Saturday, 29 March 2014

Show private documents to your users from google drive without sharing them

In this post I will write how we can use google api to show content on our page from google drive, without actually changing the sharing settings for the document. We will use owner's oAuth access to proxy the content through our server.

Implementation:
I am using google drive sdk for java in this code snippet: https://developers.google.com/drive/v2/reference/
Given the fileId of a file uploaded on google drive we can query google to get the following info about file:

Alternate link: This is the link to file where the document can be accessed on google drive itself.
Download url : Link to download the original file. This is available only for the contetn uploaded on google drive. It is not available for the content created on google drive like google doc, google spreadsheet, google drive etc.
Export Links: links to export the documents in different formats. These links are only available for the content created on google drive like google doc, google spreadsheet, google drive etc. and are not available for content uploaded on google drive.

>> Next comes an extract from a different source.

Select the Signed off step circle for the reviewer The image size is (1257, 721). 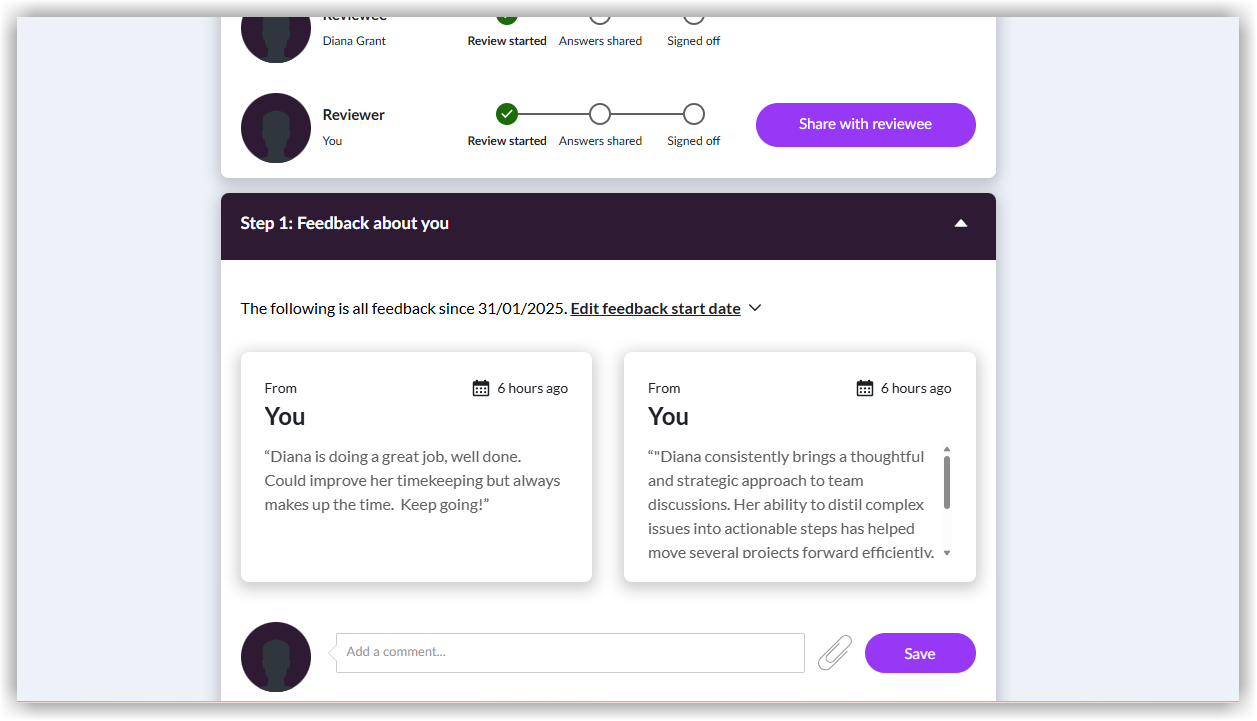[x=693, y=114]
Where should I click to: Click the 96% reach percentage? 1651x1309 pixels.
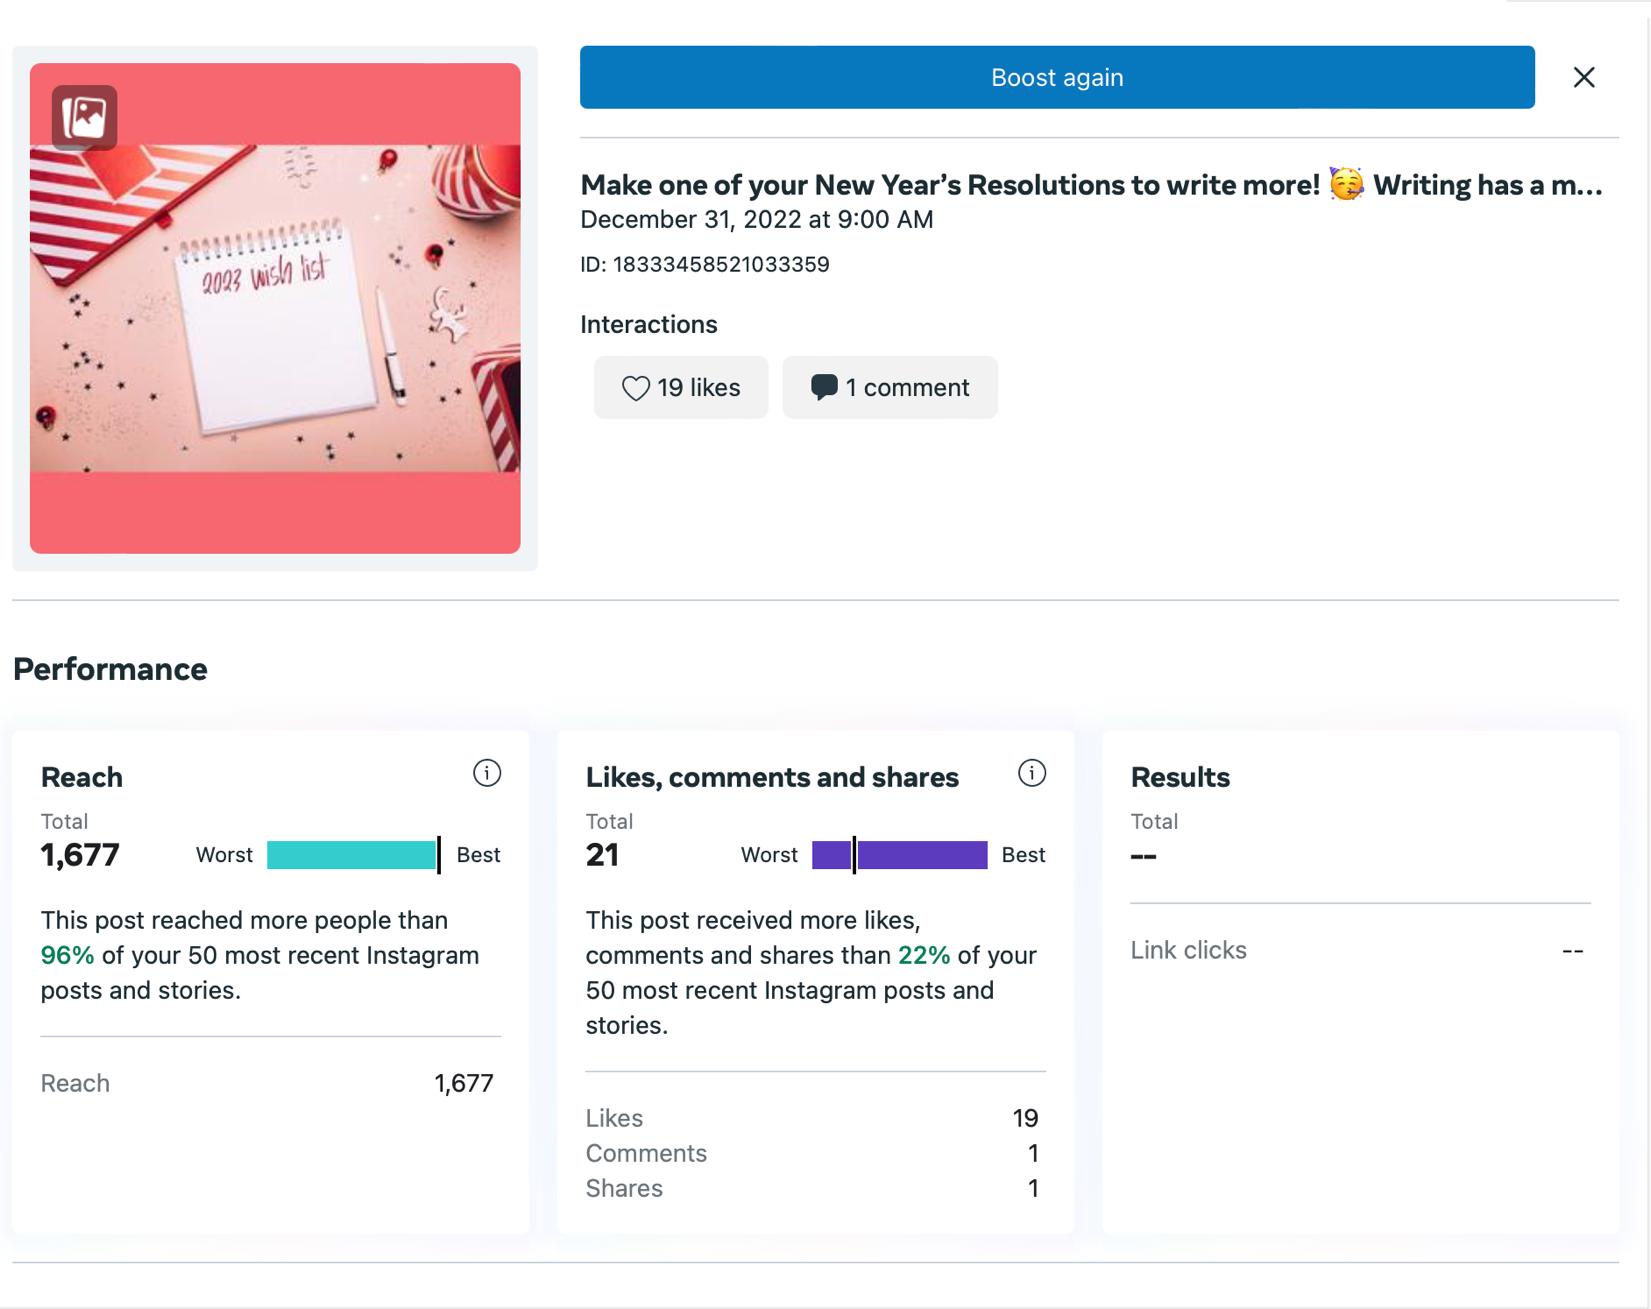(67, 955)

All of these links require google authentication and our end user doesn't have access to these documents. We are considering that our web application has been authorized(using oAuth) to access these documents by the document owner. Given these links we can make authenticated get request to these links on owner's behalf(by using access token) and serve this content to our end user by writing it to output stream. To make the authenticated get call we will use following code: Note that we are not reading all content in controller method in one go and then serving it, but we are actually buffering it in 8k chunks.


URL url = new URL(contentUrl)
URLConnection connection = url.openConnection();
connection.setRequestProperty("Authorization", 'Bearer ' + accessToken);

// this will actually buffer/stream the file in 8k chunks instead of reading the entire file into memory.
org.apache.commons.io.IOUtils.copy(connection.getInputStream(), response.outputStream)
Controller method to proxy the data and serve it on our page:
private static HttpTransport httpTransport = new NetHttpTransport()
private static JacksonFactory jsonFactory = new JacksonFactory();

//This is a controller method in our web-app
def viewGDOC(){
  String fileId = params.fileId
  String accessToken // read this from database using session
  String refreshToken // read this from database using session
  
  GoogleCredential gCredentials = new GoogleCredential.Builder()
                .setClientSecrets(CLIENT_ID, CLIENT_SECRET)
                .setJsonFactory(jsonFactory).setTransport(httpTransport).build()
                .setRefreshToken(refreshToken).setAccessToken(accessToken);
                
  Drive driveService = new Drive.Builder(httpTransport, jsonFactory, credentials).build();
  com.google.api.services.drive.model.File file = driveService.files().get(chapter.gDriveFileId).execute()
  
  String contentUrl
  def downloadUrl = file.getDownloadUrl()
  def pdfUrl = file.getExportLinks()?.get("application/pdf")
  if (downloadUrl) {
      contentUrl = downloadUrl
  } else {
      contentUrl = pdfUrl
  }
  
  URL url = new URL(contentUrl)
  URLConnection connection = url.openConnection();
  connection.setRequestProperty("Authorization", 'Bearer ' + googleCredential.accessToken);
  
  // this will actually buffer/stream the file in 8k chunks instead of reading the entire file into memory.
  org.apache.commons.io.IOUtils.copy(connection.getInputStream(), response.outputStream)
}
Once we get the content stream the next task is to show it to user. Since browsers can display only some mime types like image, video, pdf, we can't directly show many file other types like MS word documents. To better understand this upload a office format file like ppt to google drive and use the above code to proxy the content. You will see that the browser will not render proxied content  properly but instead download a zip which contains raw structure of file.
The solution is to use some kind of viewer that takes this type of content and converts it to html so that browser can display it. Think how google shows word file when you view it in google drive ? There are many web apps which take the url of file and gives back the html. e.g. : viewer.js, crocodoc, google viewer. We will use the google viewer here: https://docs.google.com/viewer
So if you are using iframe on your page to show the file content instead of pointing iframs's src to /viewGDoc , point it to https://docs.google.com/viewer?url='serverName/viewGDoc'&embedded=true . Please note that if you are using iframe the 'embedded=true' option is necessary in the url as without this the content that google viewer returns is non iframable(X Frame Options is sameorigin in that case).